Foremost, Isaac suffered physical shame. There is an important teaching in the Talmud that says that when a husband and wife are seeking divorce and they both blame the other for their infertility, we listen to the wife because “she knows with certainty whether [his seed] shoots like an arrow” (Talmud, Yevamot 65a). The reason we trust the wife is because in ancient days our rabbis had no conception of morphology and swimming speed. They would have never imagined the idea of sperm, let alone the fact that millions of them might be missing heads or tails. Instead, they noticed the obvious cases of infertility. Isaac would have known every time he tried for a child that his body was not cooperating. The most manly of acts had failed him. His body was a source of shame. Because male infertility was only diagnosed in its most extreme forms, each moment of trying became an emasculating experience.
Yet, perhaps more than this was the distance that was created between Isaac and his wife Rebecca. The role of children in ancient days was to be a “staff for [their mother’s] hand and a hoe for her burial” (Talmud, Yevamot 65b). In other word, Rebecca, like many mothers, yearned for children to support her when she was old and mourn for her when she died. While Isaac could do a lot of Rebecca, he as an older figure who would pass on before her, could not do these things for his beloved wife. Every month that passed, as Isaac and Rebecca aged, must have reminded them of this reality.
Their distance would come to a head in the moment of Isaac’s prayer to God. While the text literally reads, “Isaac prayed to God on behalf of his wife” our Rabbis read the word “l’nokach” not as “on behalf of” but rather “opposite.” As Rashi explains:
This one (Isaac) was standing in this corner and praying, and that one (Rebecca) was standing in that corner and praying.
Infertility had created a rift between them. At the moment when they should have been supporting one another, they were distant, standing as far apart as possible, pleading in their loneliness for God to heal their bodies and hopefully their marriage as well.
However, perhaps of all the struggles of Isaac’s infertility, it would be his anger at God and God’s divine injustice that would break our commentators hearts. It was taught in the Talmud, “Why were our forefathers infertile? Because the Holy One, Blessed be He, craves the prayers of the righteous” (Talmud, Yevamot 64a). Reflecting on this teaching many generations later, the 20th century scholar Eliyahu Eliezer Dessler in his work Michtav MeEliyahu explained that God craved the brokenhearted yearnings of Isaac. Isaac’s simple everyday prayers, Dessler continues, could not have solved God’s need for connection. Isaac had to reach out to God in real pain for God to feel needed. And it had to be Isaac. No one’s pain was more important than a beloved forefather.

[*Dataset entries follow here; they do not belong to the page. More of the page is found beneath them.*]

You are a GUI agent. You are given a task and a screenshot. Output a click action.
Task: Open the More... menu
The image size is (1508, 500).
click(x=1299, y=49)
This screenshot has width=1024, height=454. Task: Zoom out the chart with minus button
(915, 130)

One can imagine a broken and exacerbated Isaac calling out from the depths to God, wondering how much louder he needed to cry before God would pay him any mind. Isaac’s infertility, like all our infertility felt like an injustice. Generations later, the pain of his plea would be echoed in the quip of Tevye the Milkman in Fiddler on the Roof, “I know, I know, we are the chosen people. But once in a while can't you choose somebody else?”
Infertility is tragic to whoever it impacts and though each person’s experience is different, Isaac’s struggle reminds us to be extra mindful of three particularly difficult aspects of barrenness. Each time we read his story, we are challenged to ask: How might we support someone dealing with the shame of a body that does not work? How can we support those we love as they deal with the stresses on marriage and intimacy that come with infertility? What do we do about the injustice of it and how can we deal with a person’s spiritual pain?
The answers are not easy, but asking the right question is a good place to start.